Steve Ray Mis-identifies the Gates of Hell

Pilgrimage panderer Steve Ray has some video clips up at his site (link). In the first video (starting around 4:50 into the clip, with the key portion beginning at 7:00), you can hear Steve Ray discussing the idea that Jesus' reference to "the gates of hell" is a reference to a deep crevice near the mouth of a cave at the back of a temple. It was sad to see one of the members of the pilgrimage spouting back the idea that the cave was the "gates of hell." The folks on the pilgrimage do seem very sincere, and it seems clear that Steve Ray is misleading them.

Gustav Dalman’s “Sacred Sites and Ways: Studies in the Topography of the Gospels” (trans. Paul P. Levertoff, 1935) has this to say:
Caesarea Philippi (in Christian Palestinian Aramaic Ķesaron de-Philippos) was a city well known among the Jews under the name Ķesariyon (Little Cesarea). Tradition, however, has never connected the present Banias with any incident in the life of Jesus, although in the time of Eusebius a statue of Christ was venerated there, which the woman with the issue of blood (Mt. ix. 20), a native of this district, was supposed to have dedicated, and which the emperor Julian replaced by one of himself. So there is absolutely no foundation for the purely fanciful connection of the rock, the gates of hell, and the Church, of Mt. xvi. 18, with the mountain-wall above the Jordan spring, the wide grotto that is found in it, and the temple of Pan before it.

To the Jews the cave of Paneas with its supposedly bottomless pool was merely the source of the Jordan which gushes out below it, being therefore one of the "fountains of the deep" of Gen. viii. 2. Legend has it that Moses desired to enter Canaan by means of this subterranean cave, but God refused his request. Nor did the heathen look upon this dwelling of the god Pan as the abode of a sinister power of Hades, but rather as a cave inhabited by the protector of the flocks and herds on the mountains. Exuberant life comes from the spring and nature wears a smiling face, bestowing never-failing refreshment. This was (and still is) the impression that the Paneion left upon the beholder. Herod's temple to Augustas, which stood between the cave and the spring, the water of which was used for purification from the defilement caused by contact with a corpse (Para. viii. II), must have also meant to Jesus only a defiling of a God-given stream and not a symbol of men rallying round the Lord's Anointed.
(pp. 203-204, footnotes omitted, See this review of Dalman's work, if you have questions about the work.)

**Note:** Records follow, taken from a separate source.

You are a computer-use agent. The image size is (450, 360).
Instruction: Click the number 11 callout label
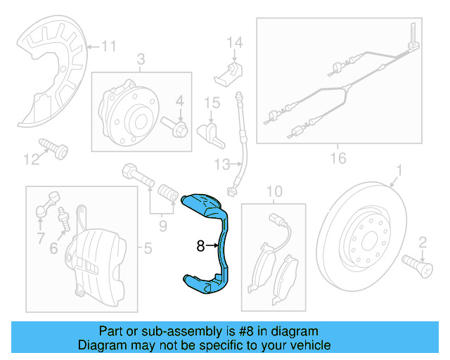coord(108,47)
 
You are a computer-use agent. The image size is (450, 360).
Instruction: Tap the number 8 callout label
coord(200,246)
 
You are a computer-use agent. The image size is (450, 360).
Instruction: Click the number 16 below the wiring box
coord(338,158)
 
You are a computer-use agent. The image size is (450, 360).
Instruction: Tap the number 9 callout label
coord(163,226)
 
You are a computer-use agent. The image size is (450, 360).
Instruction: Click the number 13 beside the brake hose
coord(222,165)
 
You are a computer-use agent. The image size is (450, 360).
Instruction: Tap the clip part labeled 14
coord(231,70)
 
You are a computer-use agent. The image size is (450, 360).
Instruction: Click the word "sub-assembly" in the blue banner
coord(169,331)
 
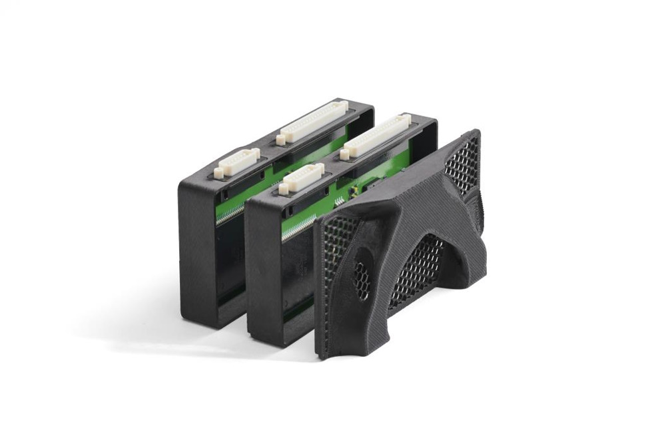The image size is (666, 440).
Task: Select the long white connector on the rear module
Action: tap(313, 120)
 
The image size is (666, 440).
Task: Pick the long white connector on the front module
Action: tap(376, 136)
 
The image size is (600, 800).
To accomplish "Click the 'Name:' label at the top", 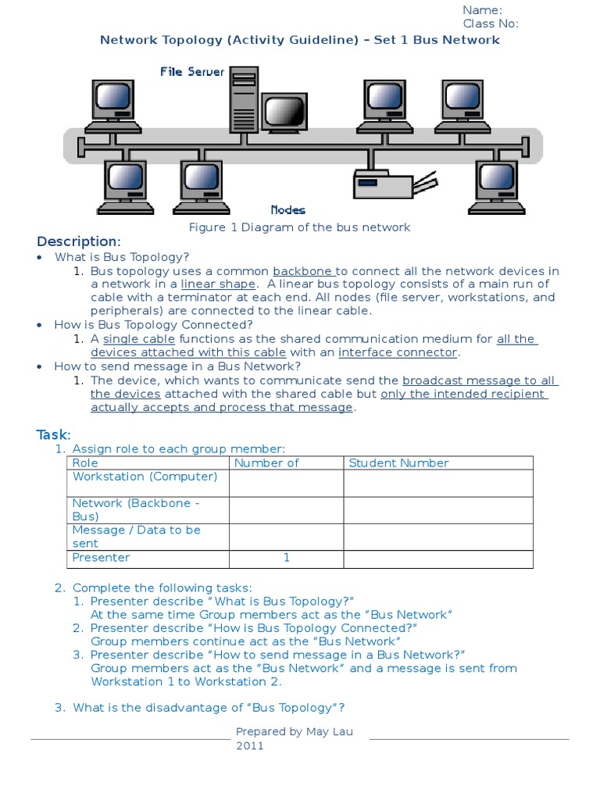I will pyautogui.click(x=482, y=9).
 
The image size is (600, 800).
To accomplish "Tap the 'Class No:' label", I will pyautogui.click(x=491, y=23).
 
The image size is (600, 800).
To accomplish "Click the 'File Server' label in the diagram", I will pyautogui.click(x=192, y=72).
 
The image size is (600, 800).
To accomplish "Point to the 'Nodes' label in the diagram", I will pyautogui.click(x=288, y=209).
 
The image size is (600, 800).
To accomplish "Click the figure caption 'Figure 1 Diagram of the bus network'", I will pyautogui.click(x=299, y=227).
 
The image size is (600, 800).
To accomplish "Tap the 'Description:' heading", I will pyautogui.click(x=79, y=241).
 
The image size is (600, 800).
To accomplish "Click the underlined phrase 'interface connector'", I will pyautogui.click(x=397, y=352).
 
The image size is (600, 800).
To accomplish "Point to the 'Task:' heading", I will pyautogui.click(x=54, y=434).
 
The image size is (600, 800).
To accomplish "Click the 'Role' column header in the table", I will pyautogui.click(x=85, y=462).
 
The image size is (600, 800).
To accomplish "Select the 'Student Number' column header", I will pyautogui.click(x=398, y=462).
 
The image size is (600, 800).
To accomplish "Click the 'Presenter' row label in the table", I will pyautogui.click(x=101, y=558).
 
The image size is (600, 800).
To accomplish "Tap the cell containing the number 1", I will pyautogui.click(x=286, y=558).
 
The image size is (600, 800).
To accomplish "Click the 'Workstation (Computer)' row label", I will pyautogui.click(x=145, y=477).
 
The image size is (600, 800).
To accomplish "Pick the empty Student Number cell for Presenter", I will pyautogui.click(x=438, y=559).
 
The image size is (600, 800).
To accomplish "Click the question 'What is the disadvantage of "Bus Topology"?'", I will pyautogui.click(x=209, y=708).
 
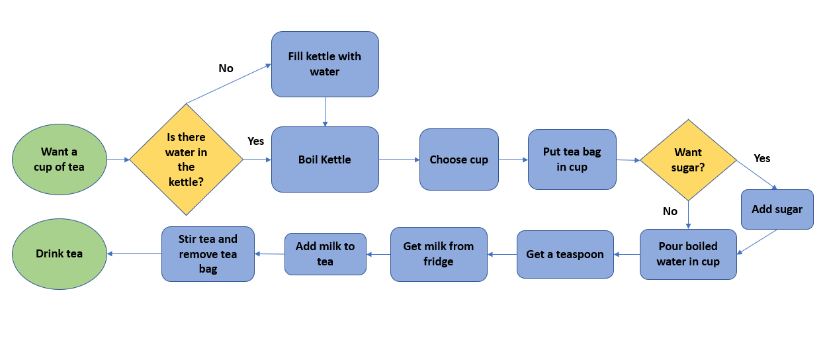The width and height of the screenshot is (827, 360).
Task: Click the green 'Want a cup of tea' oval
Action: pos(60,159)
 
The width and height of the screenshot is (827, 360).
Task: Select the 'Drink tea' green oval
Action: pos(60,254)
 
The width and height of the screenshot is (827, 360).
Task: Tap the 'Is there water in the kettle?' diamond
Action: pos(187,159)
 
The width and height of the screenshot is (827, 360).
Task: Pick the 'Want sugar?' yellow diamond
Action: pos(689,160)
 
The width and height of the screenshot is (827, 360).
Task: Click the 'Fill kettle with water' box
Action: pos(326,64)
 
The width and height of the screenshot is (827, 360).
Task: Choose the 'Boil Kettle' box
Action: pos(326,159)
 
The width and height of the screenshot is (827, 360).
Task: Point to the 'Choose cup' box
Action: pos(459,159)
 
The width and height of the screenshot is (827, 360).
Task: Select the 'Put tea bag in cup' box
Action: pos(572,159)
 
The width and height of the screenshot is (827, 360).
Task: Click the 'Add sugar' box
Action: pos(777,209)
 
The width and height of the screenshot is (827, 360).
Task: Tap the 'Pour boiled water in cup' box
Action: pos(689,254)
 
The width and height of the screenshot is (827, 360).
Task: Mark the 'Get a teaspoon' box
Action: pos(565,254)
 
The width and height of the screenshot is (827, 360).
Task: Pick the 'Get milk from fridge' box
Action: pos(439,254)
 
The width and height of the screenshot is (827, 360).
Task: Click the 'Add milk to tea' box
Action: pos(326,254)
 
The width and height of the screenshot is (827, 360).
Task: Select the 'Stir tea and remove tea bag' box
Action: pos(208,254)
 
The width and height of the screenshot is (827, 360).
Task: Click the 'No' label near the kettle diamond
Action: pos(226,68)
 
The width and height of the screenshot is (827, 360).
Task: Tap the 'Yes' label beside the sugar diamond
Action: pos(762,158)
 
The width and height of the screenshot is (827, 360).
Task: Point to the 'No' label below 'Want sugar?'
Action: pos(670,211)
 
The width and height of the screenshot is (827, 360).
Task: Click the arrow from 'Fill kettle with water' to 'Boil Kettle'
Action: pos(326,112)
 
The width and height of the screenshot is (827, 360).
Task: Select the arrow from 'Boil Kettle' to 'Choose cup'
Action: pos(400,160)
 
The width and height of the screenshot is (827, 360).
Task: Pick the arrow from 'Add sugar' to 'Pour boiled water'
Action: pos(757,242)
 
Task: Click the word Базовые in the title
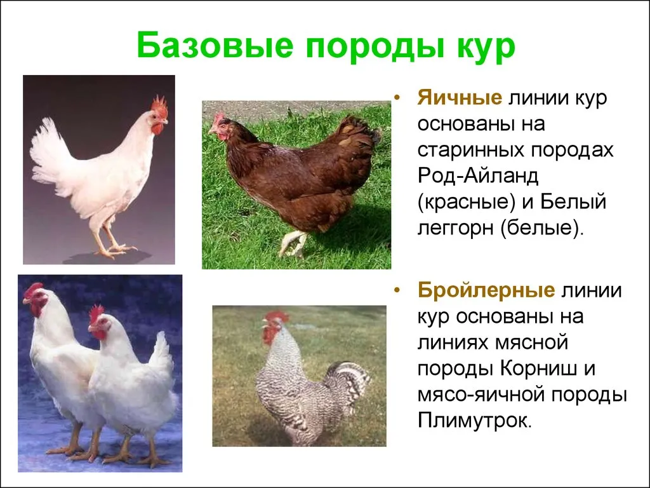pyautogui.click(x=215, y=45)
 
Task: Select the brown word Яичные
pyautogui.click(x=460, y=98)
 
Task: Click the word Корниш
pyautogui.click(x=539, y=368)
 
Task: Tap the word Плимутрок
pyautogui.click(x=474, y=421)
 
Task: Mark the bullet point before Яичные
pyautogui.click(x=398, y=98)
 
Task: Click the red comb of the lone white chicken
pyautogui.click(x=159, y=107)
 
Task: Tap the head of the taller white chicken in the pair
pyautogui.click(x=36, y=299)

In Jewish Wars, Book I, Chapter 21, Section 3, Josephus describes the place this way:
3. And when Caesar had further bestowed upon him [Herod] another additional country, he built there also a temple of white marble, hard by the fountains of Jordan: the place is called Panium, where is a top of a mountain that is raised to an immense height, and at its side, beneath, or at its bottom, a dark cave opens itself; within which there is a horrible precipice, that descends abruptly to a vast depth; it contains a mighty quantity of water, which is immovable; and when any body lets down any thing to measure the depth of the earth beneath the water, no length of cord is sufficient to reach it. Now the fountains of Jordan rise at the roots of this cavity outwardly; and, as some think, this is the utmost origin of Jordan: but we shall speak of that matter more accurately in our following history.
I tried to track down the work that Dalman was writing off as fanciful. Possibly he's referring simply to the tourist trade in the area of his time. I found numerous references to the place as a tourist spot in 19th century travel literature (although not with that specific claim), so it would not be particularly surprising if that were the source of the myth.

In other posts we have discussed the concept of the "gates of hell." We explained that they refer to the power of death (see the discussion here) and that this understanding is actually confirmed from the Apocrypha (see the discussion here).

There are more responsible tour guides. Here is an example of one:


The tour guide mentions something said by Hezekiah. I'm not sure what he has in mind, but I think he's referring to the kinds of statements we see here:
Job 38:17
Have the gates of death been opened unto thee? or hast thou seen the doors of the shadow of death?

Psalm 9:13
Have mercy upon me, O Lord; consider my trouble which I suffer of them that hate me, thou that liftest me up from the gates of death:

Psalm 107:18
Their soul abhorreth all manner of meat; and they draw near unto the gates of death.
That's what Jesus was referring to when he said the "gates of hell."  He was referring to the gates of death - Jesus' resurrection will free us from the gates of death - they will not hold us in, if we trust in Christ alone for salvation.